ROSEBUD, S.D. – The Defense Appropriations Bill passed by Congress Sept. 29 includes $2.75 million for the Advanced Electronics Rosebud Integration Center.

The Rosebud Sioux Tribe, in partnership with Radiance Technologies, is working to develop the AERIC project to research, develop, test and demonstrate advanced electronics integration and fabrication technology on the Rosebud Reservation.

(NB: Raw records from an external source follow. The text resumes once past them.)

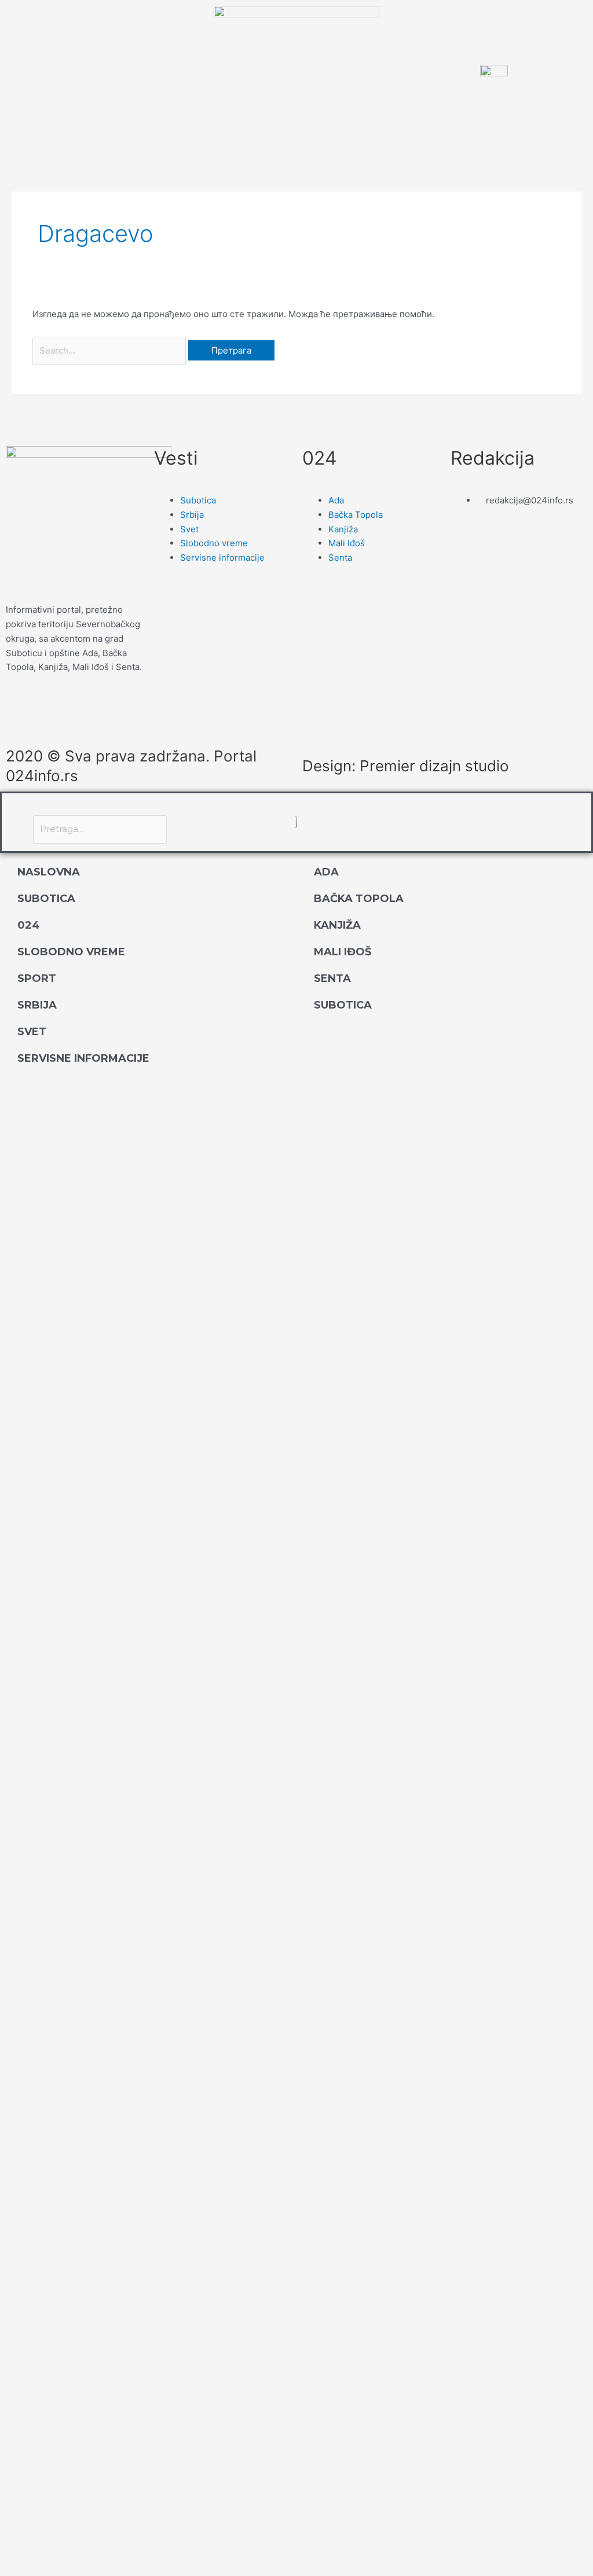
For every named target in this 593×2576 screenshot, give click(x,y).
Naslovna (48, 872)
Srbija (37, 1005)
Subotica (46, 898)
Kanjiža (337, 925)
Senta (332, 978)
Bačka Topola (359, 898)
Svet (31, 1031)
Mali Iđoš (342, 951)
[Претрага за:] (110, 350)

AERIC will seek to reduce the weight, size and cost of electronic circuit cards and components, wire harnesses and electronic cabling.

Cedar Band of Paiutes

CEDAR CITY, UTAH – A telecommunications company founded in 2003 by the Cedar Band of Paiutes has landed a five-year, $8 million contract to develop and maintain a fiber optic based telecom system for Dugway Proving Ground.

Suh’dutsing Technologies was launched with three employees and $8,000 in seed capital – half from the Utah Office of Rural Development and half from the Cedar Band of Paiutes.

Suh’dutsing is also fulfilling digital technology contracts in Hawaii, Houston, Tampa and for the National Park Service in Minnesota.

Other Tribal Technological Ventures

Several other Indian tribes have also turned to the high-tech arena as a source of jobs and economic development. Some examples:

  • The Ute Tribe in Fort Duchesne, Utah, launched Uinta River Technology as a data entry and processing company, landing contracts with Affiliated Computer Services and the Department of Homeland Security.
  • The Northwestern Band of the Shoshone Nation, also in Utah, operates NWB Technologies, which started three years ago as an information technology company. It now has contracts to provide translation services for the nation’s intelligence agencies.
  • Uniband Enterprises, owned and operated by the Turtle Mountain Band of Chippewa Indians in Belcourt, N.D., operates data management services in a 27,266 square foot facility with up to 365 operators per work shift. Uniband provides data conversion – organizing paper and voice communications into electronic information.
  • Lakota Technologies in Eagle Butte, S.D., owned by the Cheyenne River Sioux Tribe, offers technology transfer services that include call center operations, help desk services, data entry, data conversion, document imaging, automated records management, etc. The company recently converted six volumes of medical journals in a contract with the National Library of Medicine.
  • The Zuni Indian Tribe in New Mexico created Information Technology to bring jobs to the reservation through federal grants for data entry, call centers and scanning.